§ TASK BRIEF:
From the line that includes "Given: Click the 1000 amount field" to the last line of the records that follow, copy every line exactly and nothing more, omitting pictures.

§ Records contained in a dataset:
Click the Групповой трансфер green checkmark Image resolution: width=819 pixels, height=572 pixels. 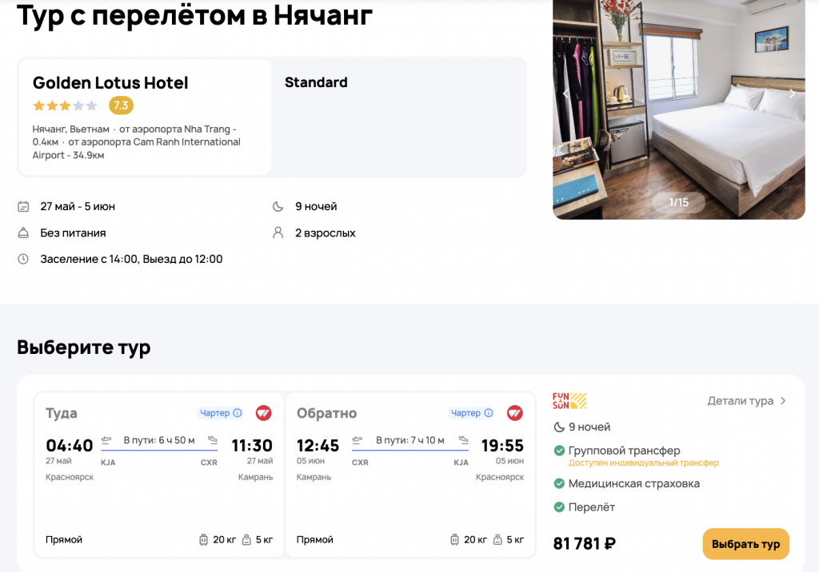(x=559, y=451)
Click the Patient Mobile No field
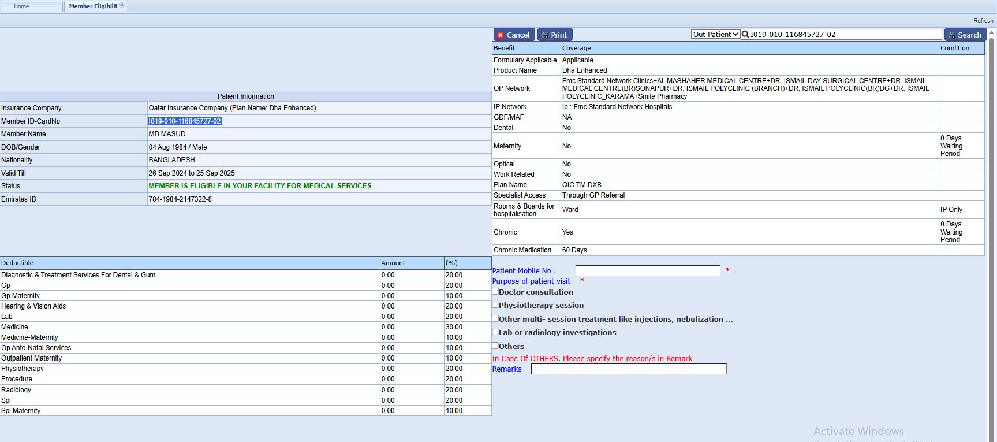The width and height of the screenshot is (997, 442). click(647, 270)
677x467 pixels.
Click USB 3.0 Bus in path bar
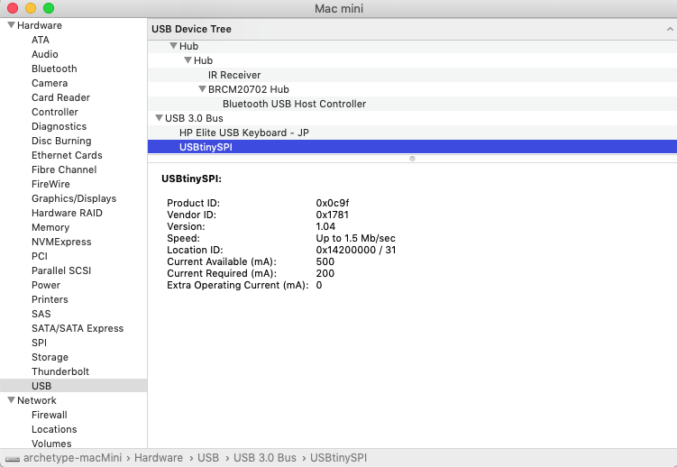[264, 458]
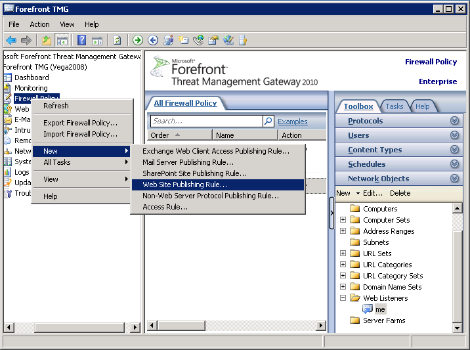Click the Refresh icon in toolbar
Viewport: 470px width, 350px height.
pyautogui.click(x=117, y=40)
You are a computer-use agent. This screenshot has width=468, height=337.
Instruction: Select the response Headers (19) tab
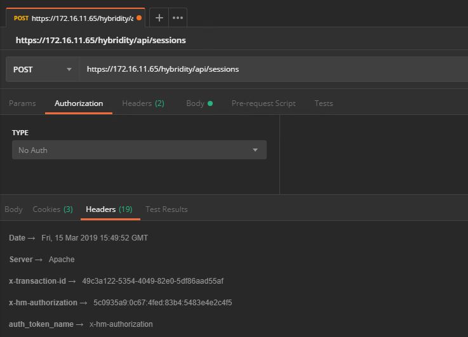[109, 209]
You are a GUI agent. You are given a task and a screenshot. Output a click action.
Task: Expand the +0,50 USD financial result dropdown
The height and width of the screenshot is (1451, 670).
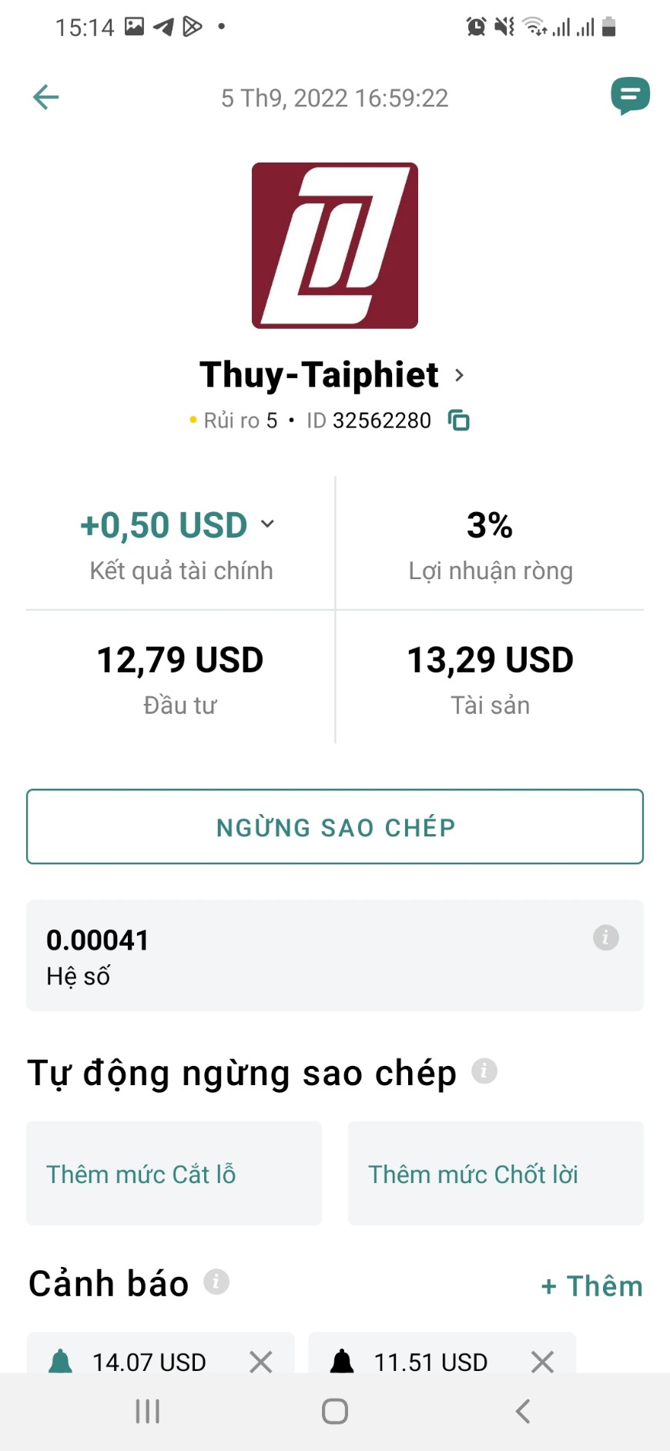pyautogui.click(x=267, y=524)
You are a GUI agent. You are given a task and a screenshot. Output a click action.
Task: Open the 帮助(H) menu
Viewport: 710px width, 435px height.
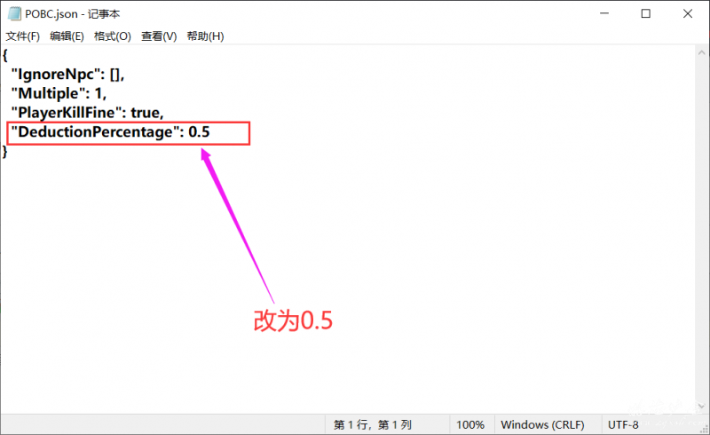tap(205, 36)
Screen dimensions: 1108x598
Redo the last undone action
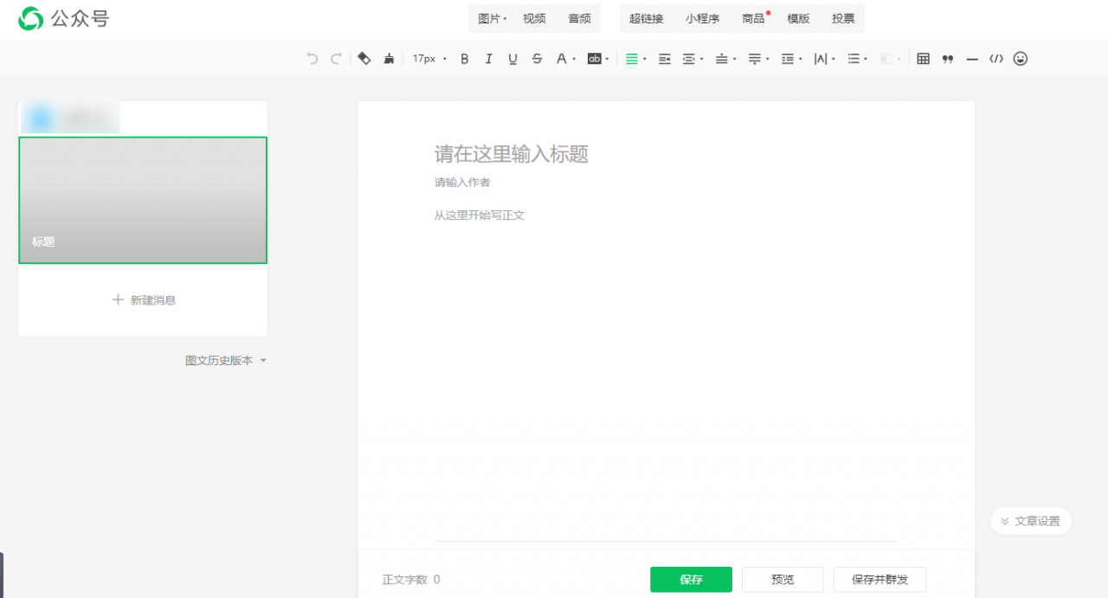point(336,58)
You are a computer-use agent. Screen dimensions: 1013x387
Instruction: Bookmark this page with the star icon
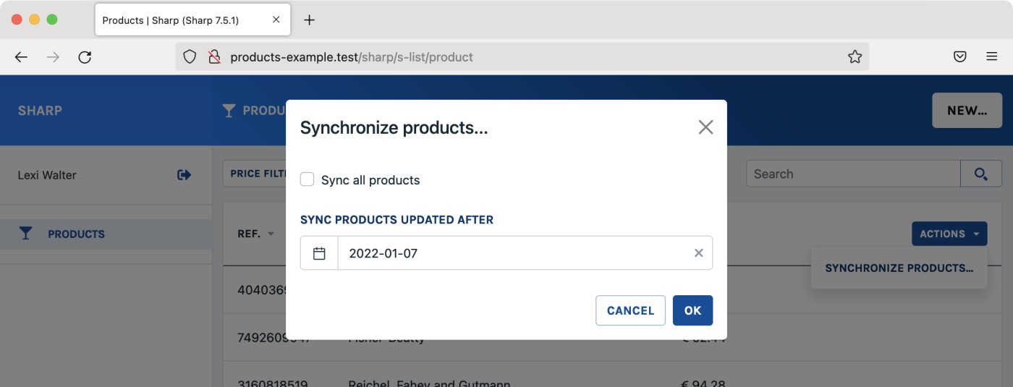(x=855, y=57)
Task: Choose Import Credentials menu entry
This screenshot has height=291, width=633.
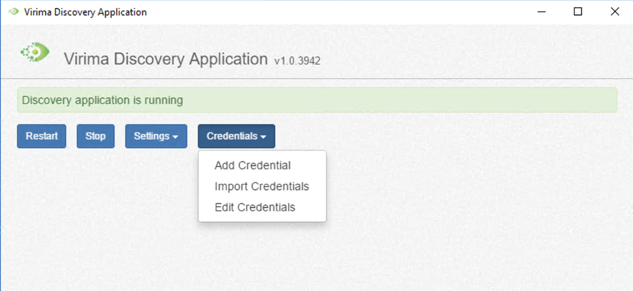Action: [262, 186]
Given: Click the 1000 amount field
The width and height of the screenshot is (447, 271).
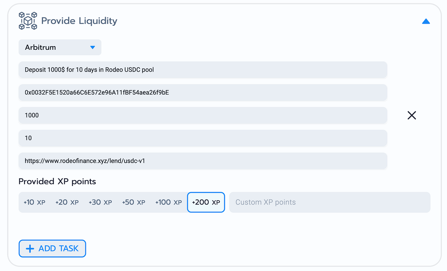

§ WRITTEN ANSWER:
Given: Click the 1000 amount field
The width and height of the screenshot is (447, 271).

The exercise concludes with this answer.